China’s economy grew in line with official targets last year, yet economists warn that reliance on exports may not be enough to sustain growth in 2026.
China hit its official growth target in 2025 thanks to strong exports — despite US president Donald Trump's tariffs — but slowing quarterly growth and weak consumer demand are raising doubts about the economy’s underlying strength.
Growth slowed to a 4.5% rate in the last quarter of the year, the government said on Monday, the slowest quarterly growth since late 2022 when China began to loosen stringent COVID-19 pandemic restrictions.
The economy, the world’s second largest, grew at a 4.8% annual pace in the previous quarter.
China’s leaders have been trying to spur faster growth after a slump in the property market and disruptions from the pandemic rippled through the economy.
As expected, annual growth last year was in line with the government’s official target for an expansion of “around 5%”.
In quarterly terms, the economy grew 1.2% in October to December.
Strong exports helped compensate for weak consumer spending and business investment, contributing to a record trade surplus of $1.2tr (€1.032tr).
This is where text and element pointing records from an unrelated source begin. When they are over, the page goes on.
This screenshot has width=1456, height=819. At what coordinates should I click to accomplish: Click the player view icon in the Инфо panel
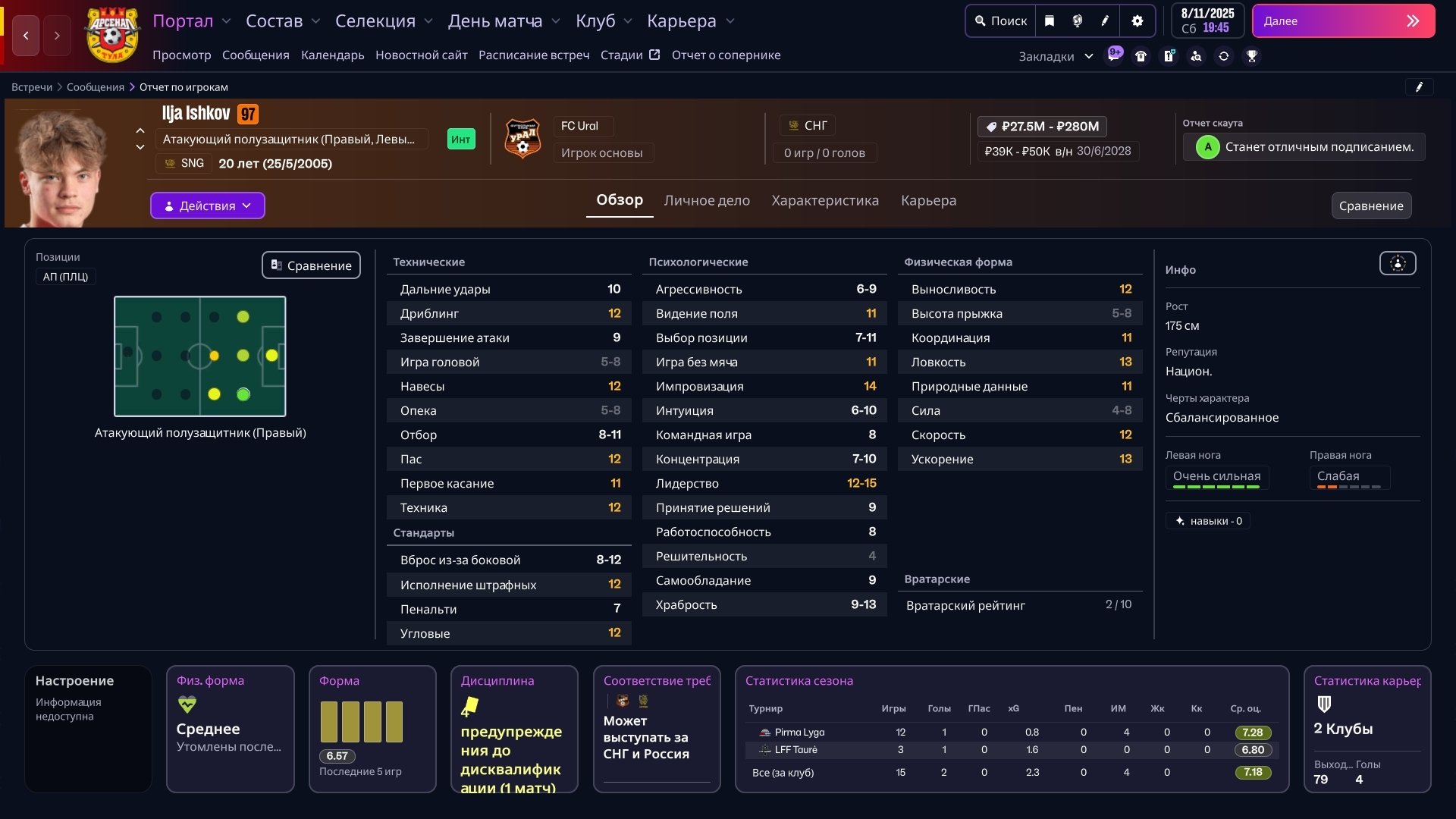pos(1398,264)
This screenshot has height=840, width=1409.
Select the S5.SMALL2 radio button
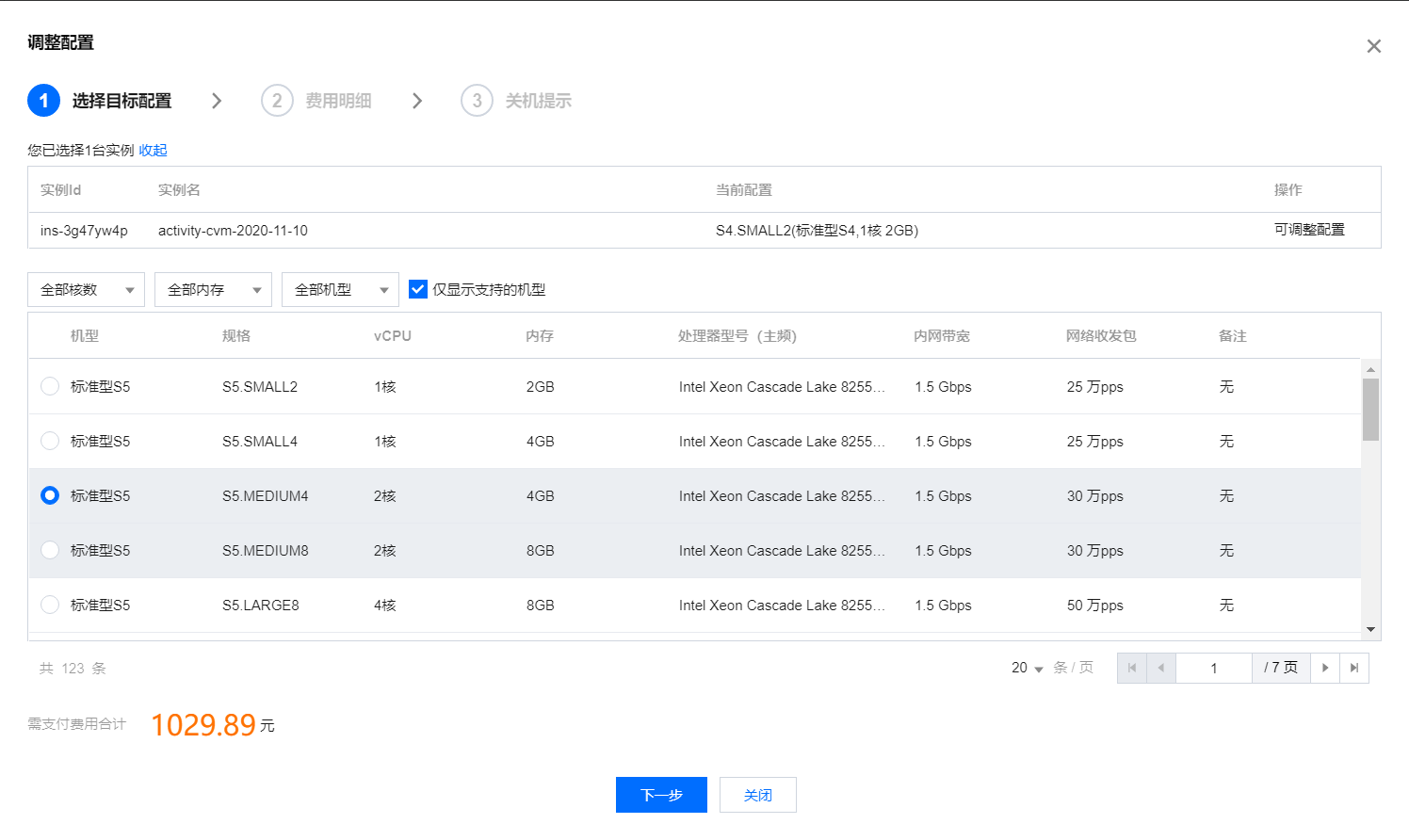click(x=51, y=386)
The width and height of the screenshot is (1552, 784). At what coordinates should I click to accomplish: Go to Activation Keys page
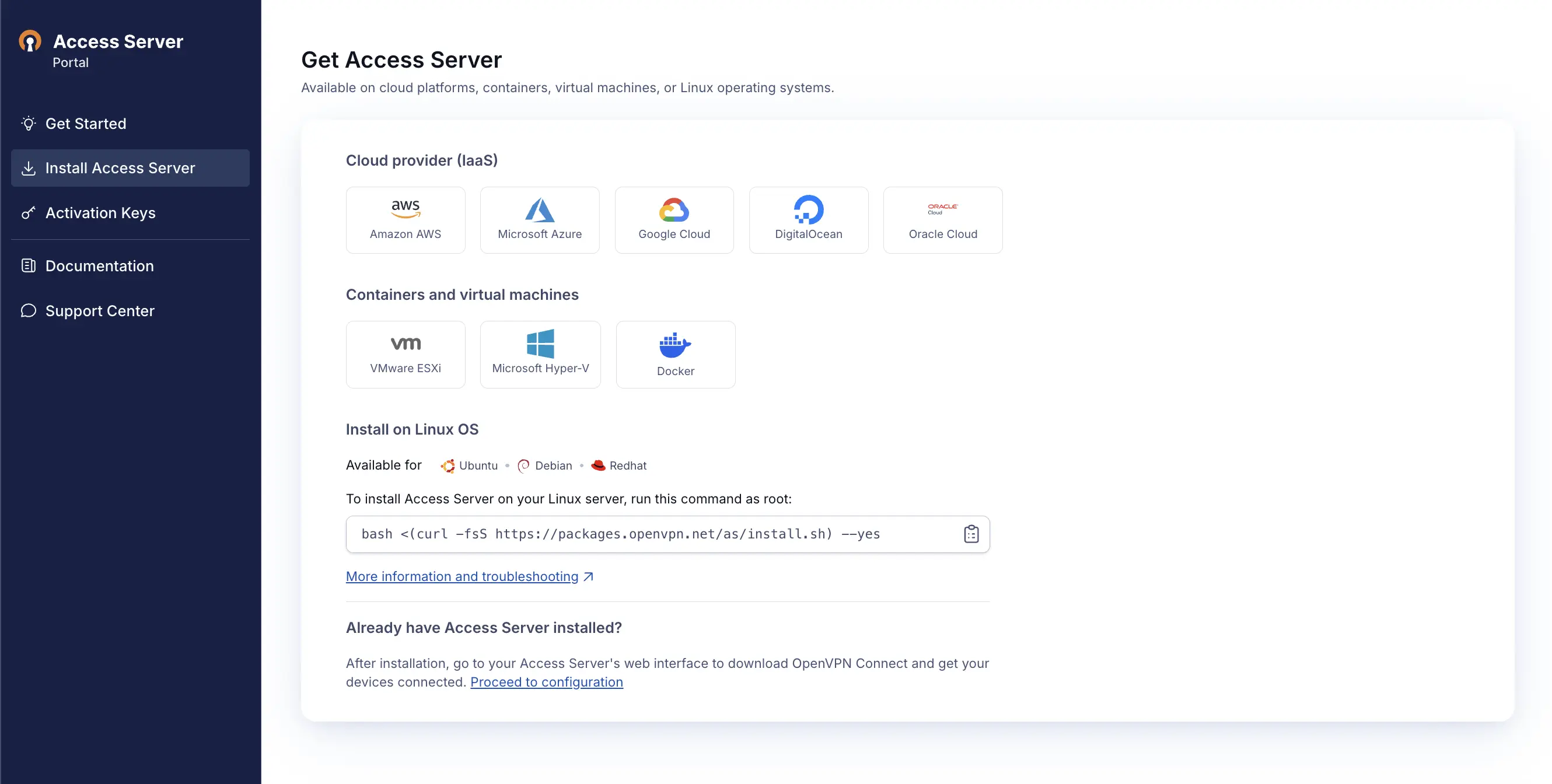100,212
The Chinese economy expanded at a 5% annual rate in 2024, and 5.2% in 2023, according to government data.
Ambitious official growth targets have also trended down over the past few years, from 6% to 6.5% in 2019 to “around 5%” in 2025.
A slower annual expansion is expected for 2026. Deutsche Bank forecasts that China’s economy will grow about 4.5% in 2026.
Other countries consider tariffs
Chinese exports to the US suffered after Trump returned to office early last year and began raising tariffs across the board, but in particular for Chinese imports.
That decline was offset by shipments to the rest of the world. Soaring imports of Chinese goods are leading some other governments to take action to protect local industries, in some cases raising import duties.
Trump and Chinese leader Xi Jinping agreed to extend a truce in their bruising tariff war, also helping to alleviate pressure on China’s exports. But China's exports to the US still fell 20% last year.
“The key question is how long this engine of growth can remain the primary driver,” Lynn Song, chief economist for Greater China at ING wrote in a recent note.
“Should more economies also start ramping up tariffs on China, as Mexico has done and the EU has threatened to do, eventually, a tighter squeeze will be seen."
China’s leaders have repeatedly highlighted boosting domestic demand as a policy focus, but their effects have so far been limited.
Trade-ins for appliances
A trade-in programme for drivers to replace older cars with more energy-efficient models, for example, has been losing steam in recent months.
“Stabilisation, not necessarily recovery, of the domestic property market is key to revive public confidence and, hence household consumption and private investment growth,” said Chi Lo, senior market strategist for Asia Pacific at BNP Paribas Asset Management.
China has also provided trade-in subsidies for home appliances such as refrigerators, washing machines, and TVs.
While major consumer stimulus policies in 2025 — including such subsidies — are set to continue in 2026, they may be scaled back, Weiheng Chen, global investment strategist at JP Morgan Private Bank, said in a recent note.
Investments in artificial intelligence and other advanced technologies remain a key priority for China’s ruling Communist Party as it moves to boost self-reliance and rival the US.
Challenges for small businesses
Meanwhile, many ordinary Chinese and small businesses are struggling with tough times and troubling uncertainty over jobs and incomes.
Liu Fengyun, a 53-year-old noodle restaurant owner in a small county in southwestern China’s Guizhou province, said business has become very difficult these days.
Some of her customers told her that “money is hard to earn now” and “making breakfast at home is cheaper”.
“People all say, ‘The overall environment is not good right now — what more can you expect? People don’t have money anymore. Nothing is easy to do now,’” Liu said.
Kang Yi, head of China’s National Bureau of Statistics, on Monday told reporters that China’s economy had sustained "steady progress in 2025 despite multiple pressures” and has “solid foundations" in countering risks.
Some economists and analysts believe China’s actual economic growth in 2025 was slower than official figures suggest.
The Rhodium Group, a think tank, said last month it expected China’s economy to grow only by 2.5% to 3% last year.
A strong and stable economy is considered crucial for social stability, a primary priority for China's leaders. While China could probably maintain social stability even at lower economic growth rates, Beijing “wants the economy to keep growing”, said Neil Thomas, a fellow at the Asia Society Policy Institute’s Center for China Analysis.
China likely needs to sustain a roughly 4%-5% annual expansion in order to reach its soft target by 2035 of $20,000 gross domestic product (GDP) per capita, he said.